Swiss side FC Sion have sacked nine first-team players after they refused to take a pay cut due to the coronavirus outbreak, with the head of the Swiss players' union (SAFP) calling the club's the decision "outrageous".
Like football around the world, the Swiss league has been brought to a standstill, depriving clubs of much of their income for possibly several months.
Sion dismissed nine players, telling Reuters in an email that they had refused to be put on part-time work in accordance with government directives.
"It's not acceptable to behave like that," SAFP president Lucien Valloni told Reuters.
"If a crisis appears, you have to look after your employees and not put a gun to their head and tell them they have 24 hours to decide on a [wage] a reduction or not, and then if they say no -- which is their right -- they are sacked. That is really outrageous."

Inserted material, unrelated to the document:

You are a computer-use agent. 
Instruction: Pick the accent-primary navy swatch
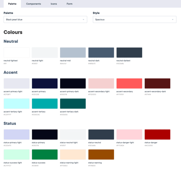pos(45,83)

Valloni said it was premature to consider salary cuts and that clubs should look for more wide-ranging solutions.
"I think it was a bad sign, a wrong sign, and not a sign for solidarity," he added. "Even before Sion did that, we were looking to find a solution for everybody and players were ready to help the clubs but salary reduction is premature."
Club president Christian Constantin said after the sackings that "there is no point in me keeping players who don't want to make an effort when everyone else has to make an effort."

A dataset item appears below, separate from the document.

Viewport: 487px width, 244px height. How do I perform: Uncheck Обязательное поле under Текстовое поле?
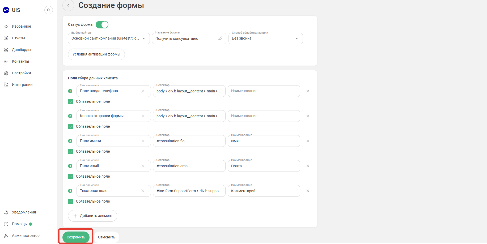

"I told them that their [reduced] wage is practically the salary of two or three nurses working hard to save lives today," he added.
Constantin has employed around 40 coaches since he took over the club in 2003, including himself for a short stint.
Sion were kicked out of the Europa League in 2011 for fielding an ineligible player and banned from European football for a year in 2018 over a transfer debt with another club.
In the same year Constantin was banned for 14 months, later reduced to nine, for slapping a television pundit.
"I was shocked and the players were shocked as well, even though it is Mr. Constantin and FC Sion.....this was something which topped everything we have seen before," Valloni said.
He pointed out that players were still working even without playing matches.
"They have individual training programmes, so they work from home...but they are still working, so why should they not be paid?" Valloni added.